In today’s column, Dick Morris and Eileen McGann limn the major choice President Obama is about to have to make:

President Obama must now decide whether he’ll govern from the center or from the left. President Bill Clinton faced the exact same decision in 1993 – and spent years paying for it when he made the wrong choice.

They describe the consequences of making the wrong  choice:

Clinton chose to stay within his own party. He didn’t dare cross the various left-wing interest groups, each insisting on its own piece of the spending pie. And he worried about trying to appease the GOP but not getting enough votes on the right to offset the ones he’d lose on the left.

The results are predictable if Obama follows Clinton’s course: The stimulus package will most likely be defeated. It will grow more unpopular every day as voters crack it open to see the pork spending inside.

Americans just don’t buy the idea (nor did they in 1993) that spending on government programs is the way to end a recession.

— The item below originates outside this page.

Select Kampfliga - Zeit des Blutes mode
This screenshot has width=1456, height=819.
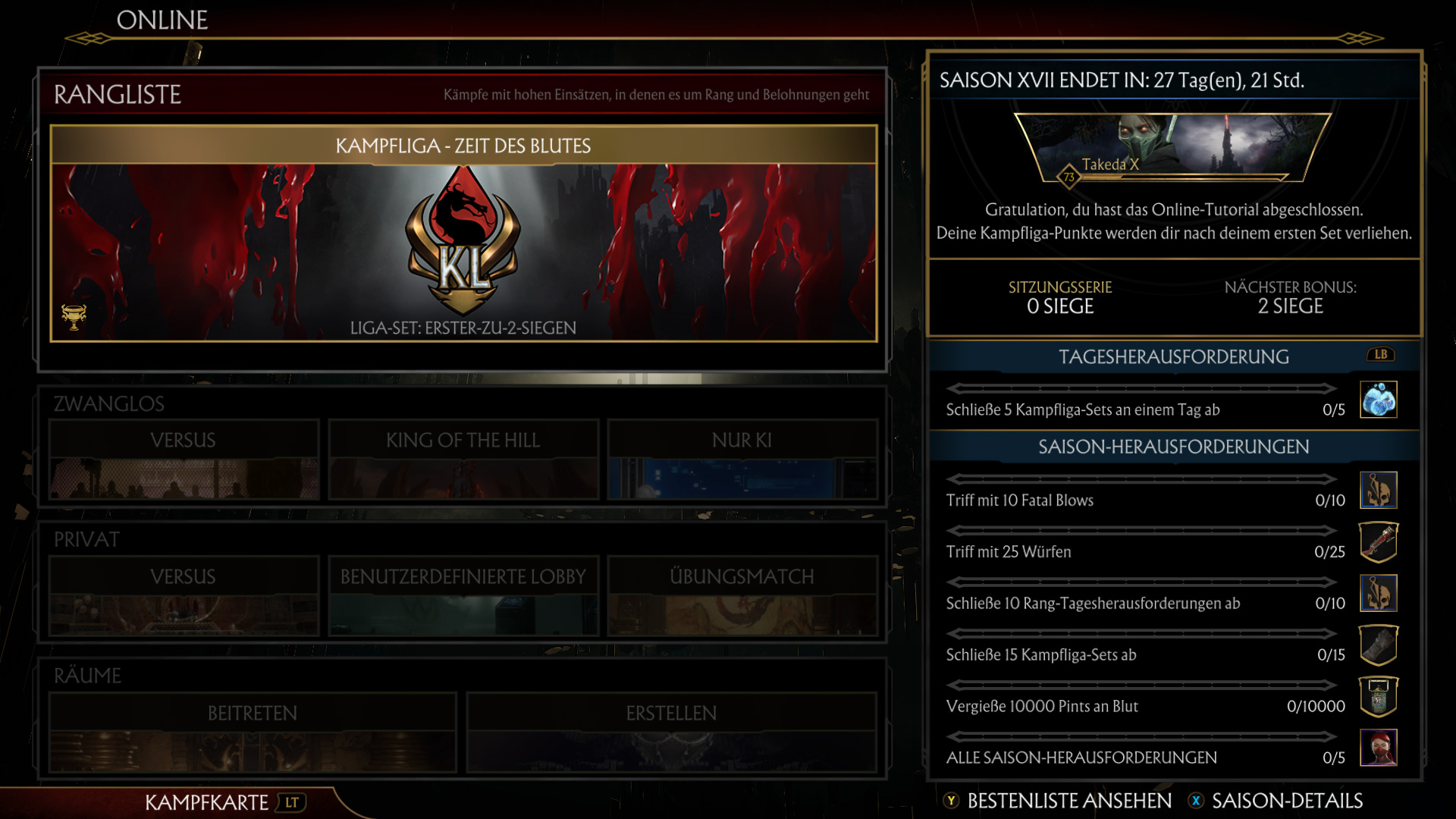point(463,234)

Tax cuts, maybe, spending never.

If Obama moves to the center, courting Republican votes, he’ll lose Democratic support – he’ll alienate his party and won’t be able to count on it down the line.

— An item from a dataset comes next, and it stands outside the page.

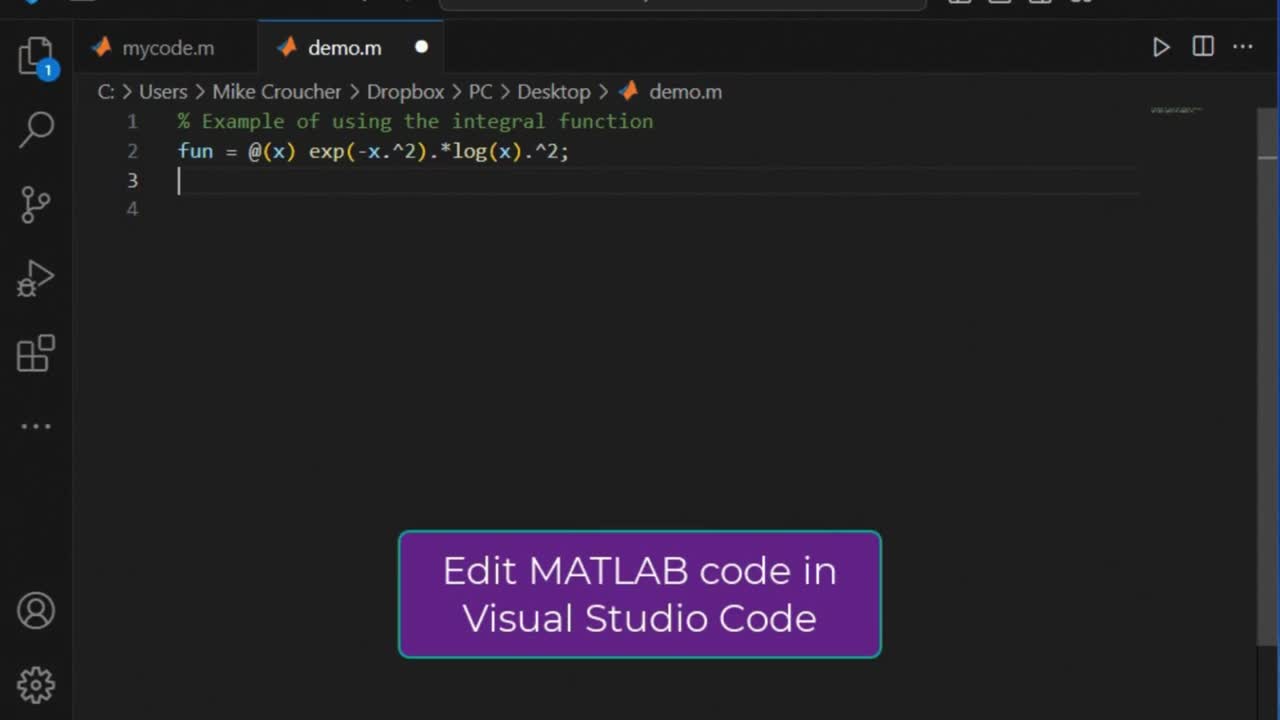This screenshot has height=720, width=1280.
Task: Click demo.m in the breadcrumb path
Action: (685, 92)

And they provide helpful advice:

So what should Obama do? He should move to the center. To ostracize the Republicans will force him to depend upon an ever more liberal group of Democrats, pushing him further and further to the left.

In 1995, Clinton told me: “I had moved so far to the left I didn’t recognize myself.” With each lurch to the left, Obama will lose popularity – and his narrowing political horizon will erode his capacity to govern.

If Obama instead uses his popularity to force his party to accommodate enough Republicans to govern from the center, he’ll have a successful presidency. The logic of bipartisanship will lead him to make decisions that are popular with the voters as a whole, even if they strain his support on the left.

If he chooses wrong, he’ll wind up where Clinton did in 1994, losing Congress and his popularity.